短い課題 A:
山梨の宝石に関する本文で、国内の宝飾産業が落ち込んだ理由として挙げられているものをすべて書き出してください。
短い課題 B:
山梨の宝石に関する本文の続きを書いてください。
··· 本文 ···
週刊NY生活No.792 10/17/20`宝石伝説33山梨と宝石「巨匠のキキョウカット」6

          
         山梨と宝石「巨匠のキキョウカット」6


 ファセットカットとは透明から亜透明の石の表面に施すカットのことで、その面が多いと宝石は光を反射してキラキラと輝く。それゆえ婚約指輪のダイヤモンドは、58面体を施したブリリアントカットが定番となっている。また最近は144面体にカットされたダイヤモンドがあらわれた。

 ところでそれを上まわる、硬度7前後の水晶などに正五角形12枚で囲んだ正十二面体をベースにして、それぞれの五角形の中心に向かって稜線のある五面のファセットカットが合計180面を有する、形が桔梗の花びらに見えることから「キキョウカット」と呼ばれる多面体が存在する。これは世界で唯一無二のカット技術で、すべて手作業により手先の感覚と摩擦の音だけで宝石をカットしていく甲府の宝石研磨職人の巨匠である清水幸雄氏によるものだ。彼曰く、「こいつに出会ったのは昔、ジュエリーマスターを受験しようと思い師匠のところに相談に行ったときに、「これをやってみろ」って見せられたのが最初。その頃、師から教えてもらったのは「12面体を切れ」ということだけ。あとは見よう見まねでチャレンジして、3、4個失敗はしたけどすぐにコツをつかんでできた」と。その後、御師はすぐに亡くなったが、やり方を教えてくれなかったことが逆に闘争心に火がついたという。設計図はなく、完成形を頭のなかに描き手触りと勘だけで削っていくという。正確な180面体のキキョウカットを切るのは至難の技で20年以上はかかるそうだ。清水氏が宝石をカットし始めるときの集中力は半端ない。恐らくすぐ瞑想状態に入り、宇宙と一体化し手が動きだし神業を成し遂げるのではと、ふと思った。それだけ「キキョウカット」は精緻で美しいのだ。この技術を受け継ぐ職人は現時点で誰もいないのもうなずける。原石の大きさと質によるが、仕上がった宝石の大きさは最小で直径8mm位から数センチがおもだ。帰り際に、水晶占いで用いるような直径7cmくらいの大きくてみごとなキキョウカットの水晶を取りだして見せて下さった。工匠は、これだけの大きさが切れる原石は滅多にないのと、カットの作業中片手でずっと重たい宝石を抱えていることから制作が大変で、基本的にこのマスターピースは誰にも売る気はないと呟いた。


週刊NY生活No.788 9/19/20`宝石伝説32山梨と宝石「甲州職人の技手擦り」5

          
        山梨と宝石「甲府職人の技 手擦り」5

 

 バブルの頃、国内の宝飾産業は4兆円産業といわれたが、最近では約7千億円まで落ち込んでいる。それは海外ブランドの輸入、アジア近隣諸国の台頭、既存の販売ルートの衰退などが追い討ちをかけたからだ。この状況改善のために、山梨では研磨宝飾の伝統技術を活かしたもの作りをブランド化して、グローバル市場に対応した生産地としての新たな試みがはじまった。
··· データ一覧 ···
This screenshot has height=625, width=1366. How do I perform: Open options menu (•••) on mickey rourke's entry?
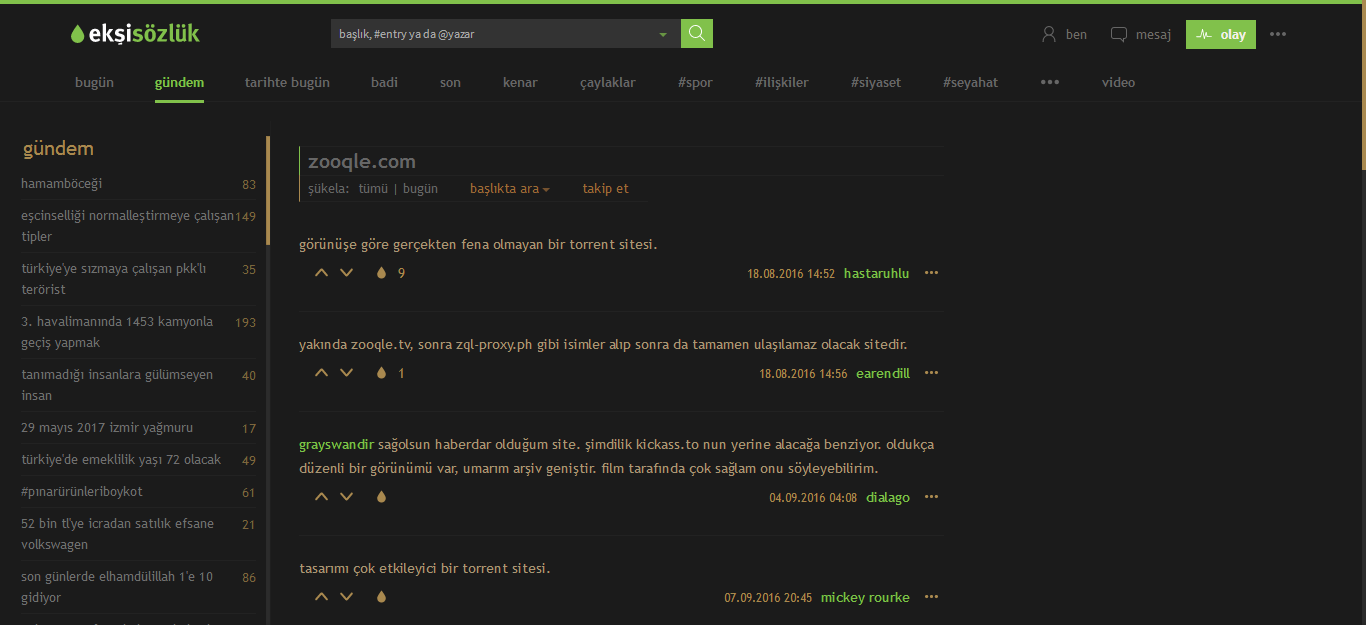(x=931, y=596)
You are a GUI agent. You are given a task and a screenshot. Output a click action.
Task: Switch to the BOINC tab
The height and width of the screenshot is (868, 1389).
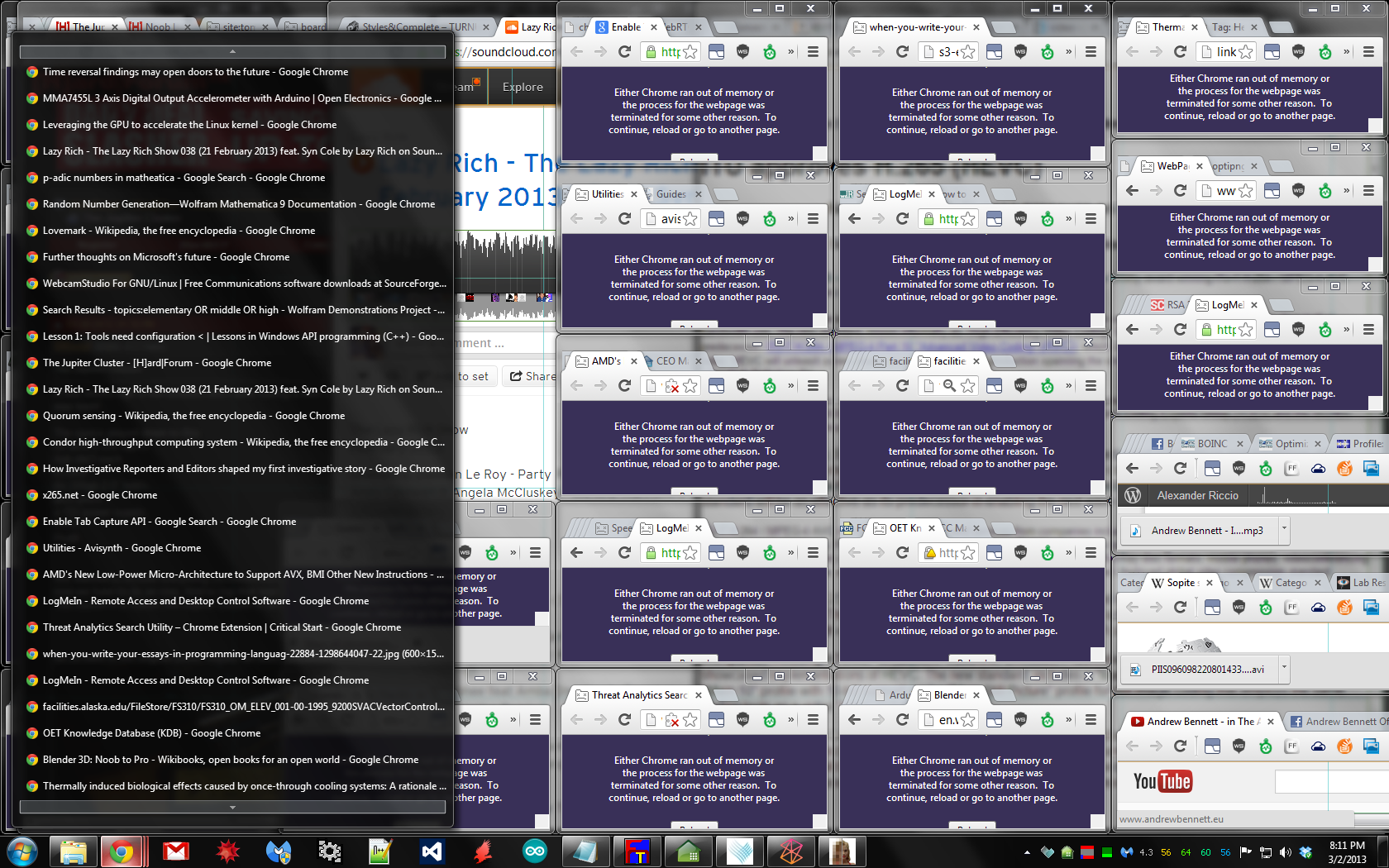pos(1211,444)
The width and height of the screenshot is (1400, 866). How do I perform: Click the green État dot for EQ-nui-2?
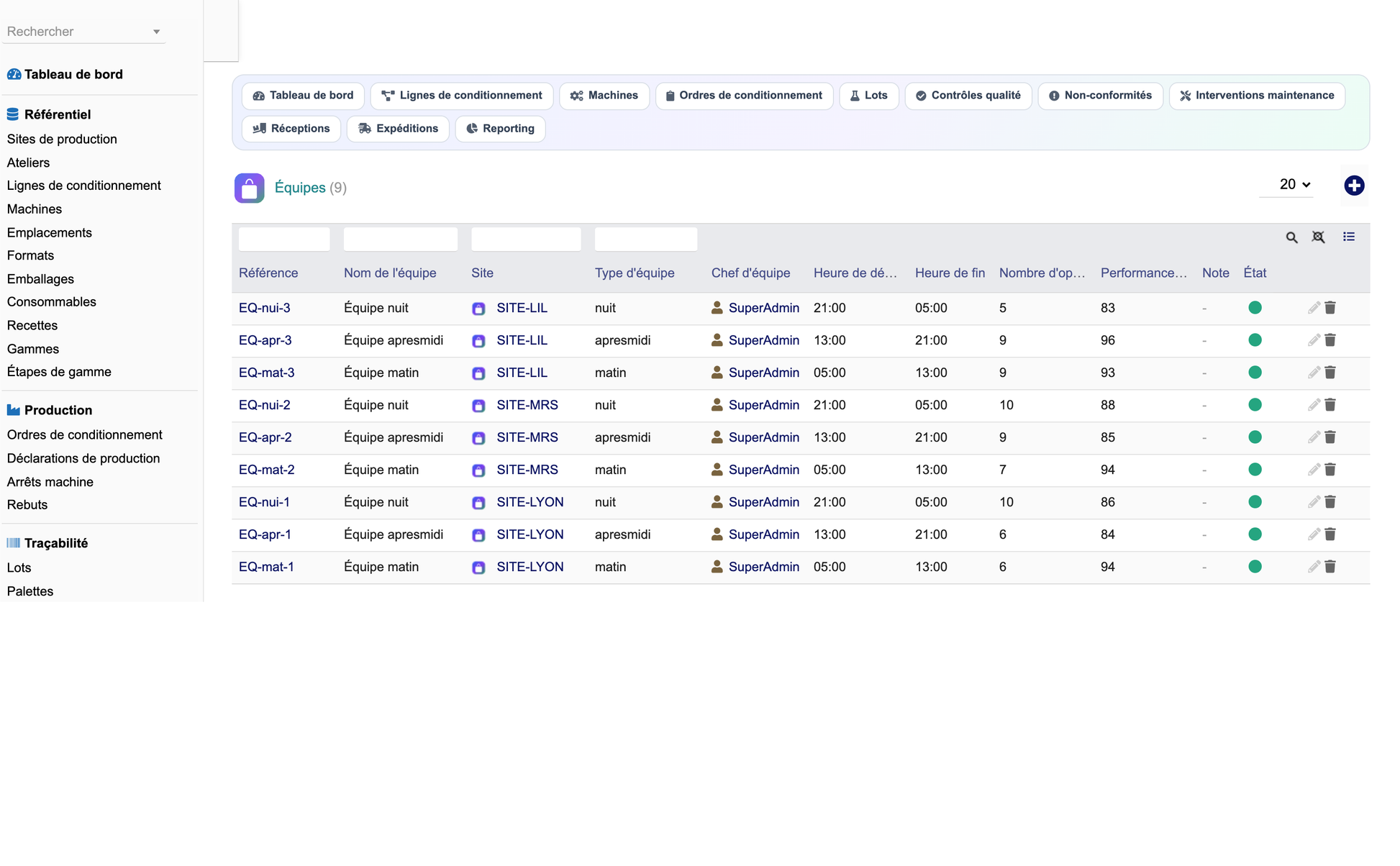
···
課題の解答 A:
・海外ブランドの輸入
・アジア近隣諸国の台頭
・既存の販売ルートの衰退

課題の解答 B:
 甲府駅からタクシーを走らせ7~8分、移動する雨雲がちょうどきれた眩いかぎりの陽射しの先に、設立から35年を迎える(創業はその17年前)株式会社シミズ貴石があらわれ、玄関先に代表の清水幸雄氏が来られた。宝石一筋半世紀を迎える世界で唯一の宝石研磨技術を持つ職人は、2016年、黄綬褒賞を受賞されるもその勢いは現在なお進行形だ。

 さて、甲府の職人の得意技である、手擦り(手で石を持って、平面を研磨機に直接当てて研磨する技術)によるカットは手先の感覚と摩擦の音だけで切る方法で、世界的にみても甲府職人だけができる難しい技術だという。せっかくだからということで、実際の手擦りの過程を見学させて頂くことになった。2階に上がると磨かれる前の色とりどりの原石が待機する部屋とその隣りは、すでに磨きを終えてデビューを待つ宝石のルースが勢ぞろいする。そして、一般的なカットは勿論のこと、山梨の研磨宝飾の伝統と技が集結した幾つかの独特なカットを施す部屋があり数名の職人が作業中だった。ちなみに、日本には原石からカットして宝石を仕上げる会社は数社だけとのこと。

 そしていよいよ、大きさ2cmくらいの原石が匠の手にかかる。荒削り後、細かい金剛砂で削る面によって力の加減を変えながら手擦りをはじめてものの10分ほど。あれよあれよという間に歪な形をしたかたまりが、まるでマジックを観ているが如く見事なエメラルドカットに仕上がった。最後の工程はスタッフの女性により、青粉という酸化クロムを使いケヤキの木に当てることにより、ピカピカに磨きあげられたピンクがかった淡いアメシストの宝石が誕生した。名匠いわく、「カット面が平行に当たっているかを摩擦の音で判断する手擦りで一つの宝石を仕上げるのは、一朝一夕とはいかず10年はかかる」とのことだ。